The Alaskan Bush People have paid up just weeks before a court-ordered deadline. Back in February, a judge ordered Billy and Joshua “Bam Bam” Brown to pay $12,000 in fines. They had until January 11 to pay, and reports recently emerged that they did so on December 17. The fines are in connection with charges of fraud that were filed against the Browns back in 2014.
Back in October of 2014, news first broke that six members of the Alaskan Bush People family had been charged by a Juneau grand jury with 60 counts of first-degree unsworn falsification and first- and second-degree theft. The Alaskan Dispatch News reported that 24 of those counts were against the family patriarch, Billy Brown. The remaining 48 charges were spread among five other family members – mother Ami and sons Joshua (“Bam”), Solomon (“Bear”), Gabe, and Noah.

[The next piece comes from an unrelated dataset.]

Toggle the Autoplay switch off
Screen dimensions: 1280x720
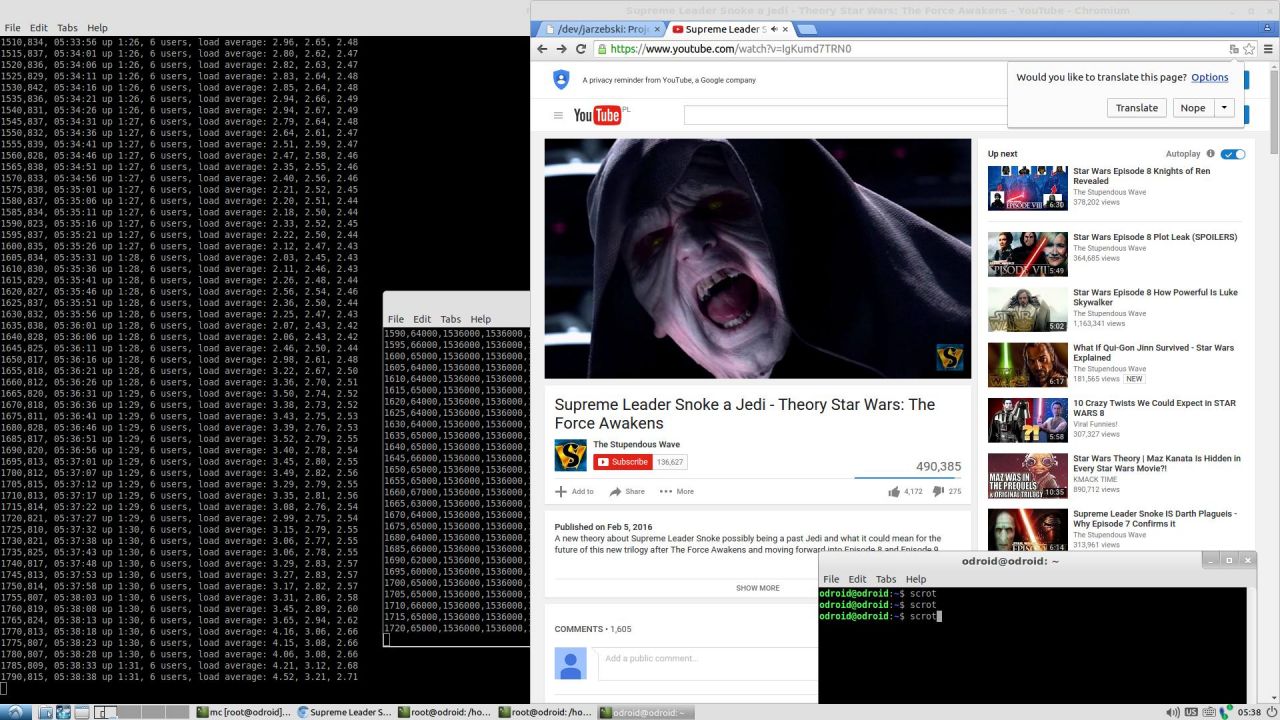1233,154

The total dividends that were fraudulently claimed by the Alaskan Bush People family was about $27,000. Billy received $12,000 of that according to Radar Online. The other $15,000 was split among the other four family members in the case. An out-of-state fraud tip triggered the investigation by the Alaska Department of Revenue.
The charges put a spotlight on rumors that the Alaskan Bush People show, despite its classification as a reality show, doesn’t accurately portray the life of the Browns. Among those rumors was one that said that they don’t actually live in the bush. The charges associated with the fraud case gave some credibility to these rumors because the Browns were specifically charged with misrepresenting their Alaskan residency on applications for money from the Permanent Fund Dividend (PFD) from 2010 to 2013. (In the course of the investigation, the dates were changed to 2009 to 2012.)
In order to qualify to receive dividends, individuals must live in the state for a full calendar year (January 1 to December 31). In November 2015, Alaskan Bush People father Billy Brown signed a sworn affidavit in which he stated that he left Alaska in October 2009 and didn’t return until August 2012. During that time, the family lived in Colorado and Texas.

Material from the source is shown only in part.